移動し、棚に手を伸ばしかけたところでリノンはふと気がついた。


「今日の冒険兵って......」


口に出しながら、当番の名前が載っているボードのプレートを確認する。

はっきりと『序列2位』の文字が見とれ、冷や汗がリノンの頬を伝っていった。


直ちににギルドのカウンターに設置されている念話の魔道具を発動させ、ギガスに繋ぐ。すぐにギガスが出た。
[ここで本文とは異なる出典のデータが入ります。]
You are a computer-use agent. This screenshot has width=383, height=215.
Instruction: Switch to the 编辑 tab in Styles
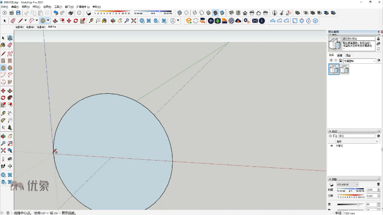(340, 55)
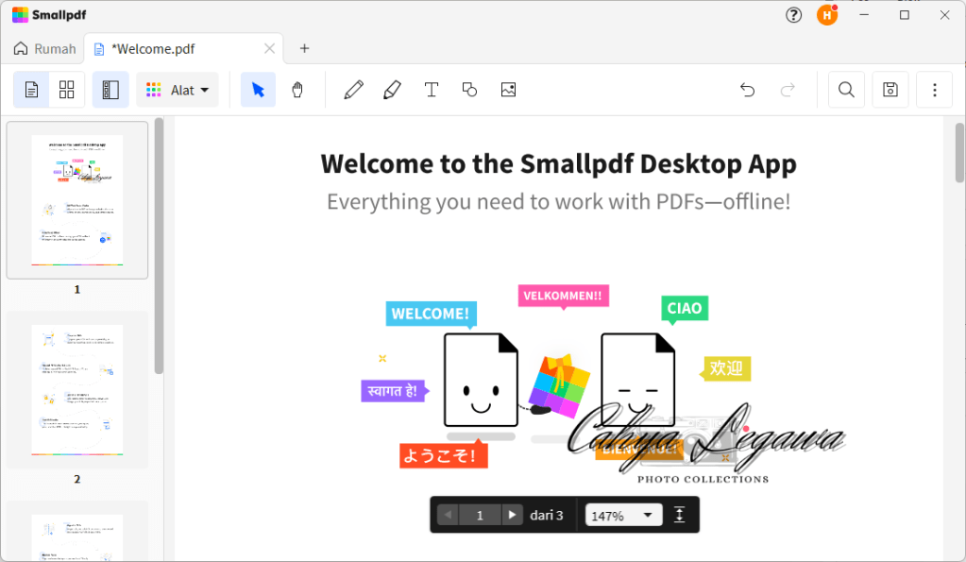Expand the Alat tools dropdown
966x562 pixels.
click(x=178, y=90)
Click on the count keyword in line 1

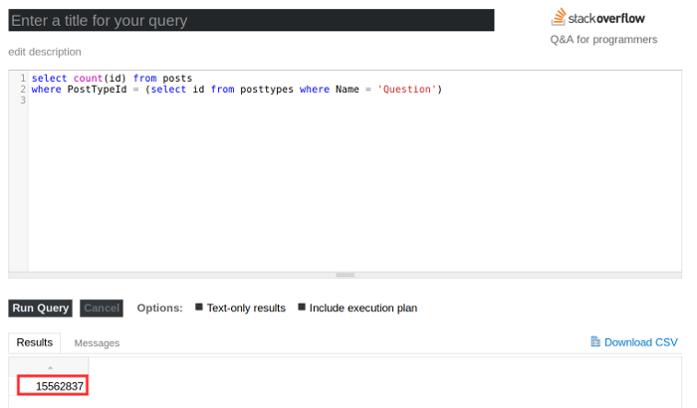click(88, 79)
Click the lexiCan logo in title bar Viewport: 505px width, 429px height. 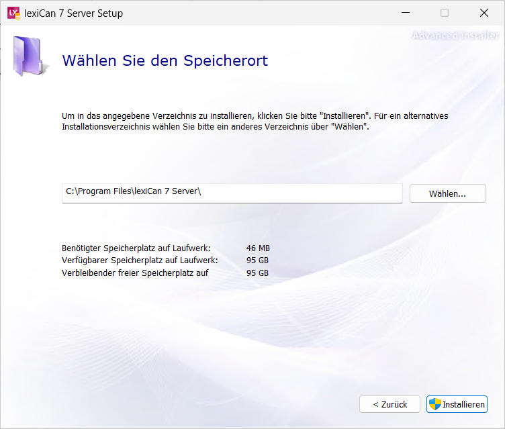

くるくるした魔道具の線の部分をいじりながら話しかける。


『もしもし、ギガスさん』


『ああ。なんだ? お前からかけてくるなんて珍しいな。なにかあったか?』


『何があったっていうか、なんですか。あの新人の子は』


『リサのことか』


『リサ? リサっていうんですか。私が気になったのは、なんであの子をギガスさんが通したのかです。あんなに、子供はギルドに入れないって主張してたのに......』


ギガスがなぜか沈黙した。

微かに笑っている。なぜだ。

問いかけたいのを辛抱強く待つ。


『やっぱり、思うよな。誰でも』


『はい?』


『13だそうだ』


「は!? あれで成人!?」


思わず口に出してしまった。

かなり大きい声だったが、リサという少女は別のことに気を取られているようで気がついていなかった。


『ほ、本当ですか?』


『本当だろ。あんなにハキハキ答えられて、覚悟のある目ができる童女なんてみたことないしな。ってことでよろしく』


『ちょっ、本当は気に入ったから冒険者登録してしまえって口でしょう!?』


『バレたか。切るぞ』


逃げるようにギガスがそう言い、ツーツーという音だけが残った。

リノンはしばし呆然とする。

ただの受付令嬢にどうしろというんだ。


ただ冒険者登録すればいいというのは分かるが、そんな確証もないことを鵜呑みにするわけにはいかない。

リノンは魔道具にもう一度触れ、ある人物に要請をすることにした。